### DATA SECTION

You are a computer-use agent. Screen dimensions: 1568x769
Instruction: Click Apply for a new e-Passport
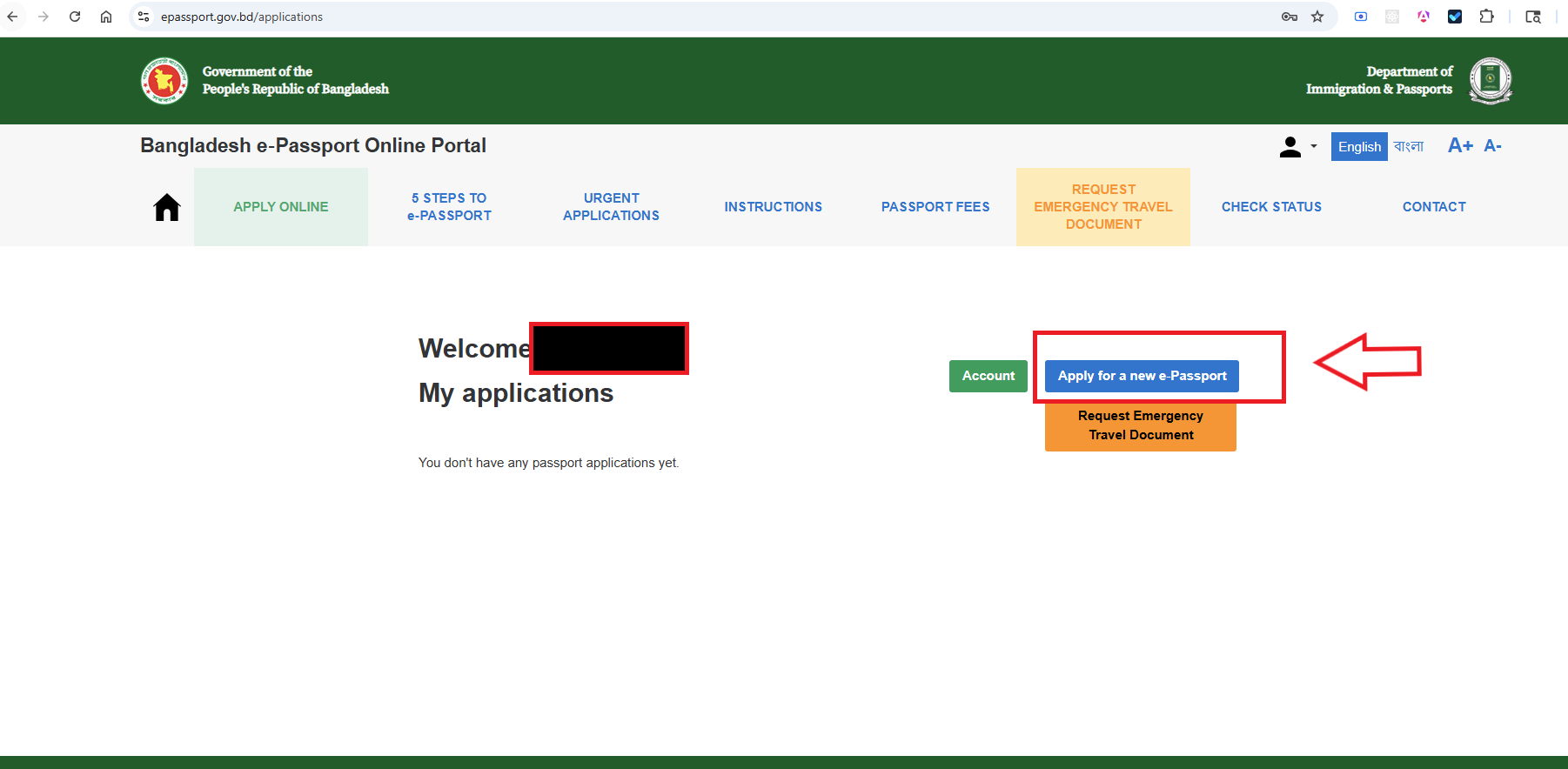1142,376
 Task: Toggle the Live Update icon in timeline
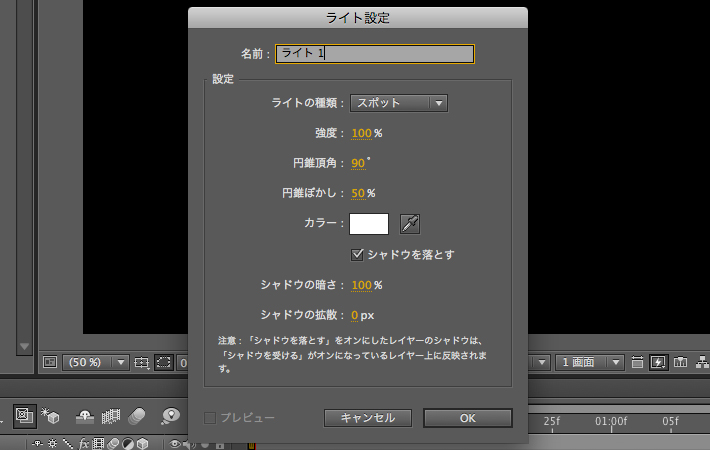[x=26, y=415]
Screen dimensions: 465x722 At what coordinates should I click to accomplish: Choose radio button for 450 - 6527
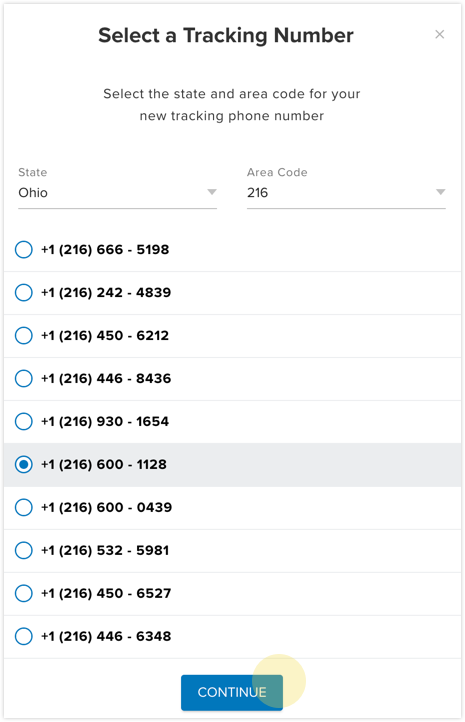[x=23, y=594]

### TASK DIRECTIONS
The records need to be restated word for word, minus any images.

### WRITTEN RESPONSE
You are a computer-use agent. Screen dimensions: 1568x769
Instruction: Click Apply for a new e-Passport
1142,376
 Task: Toggle the Live Update icon in timeline
[x=26, y=415]
Screen dimensions: 465x722 At what coordinates should I click to accomplish: Choose radio button for 450 - 6527
[x=23, y=594]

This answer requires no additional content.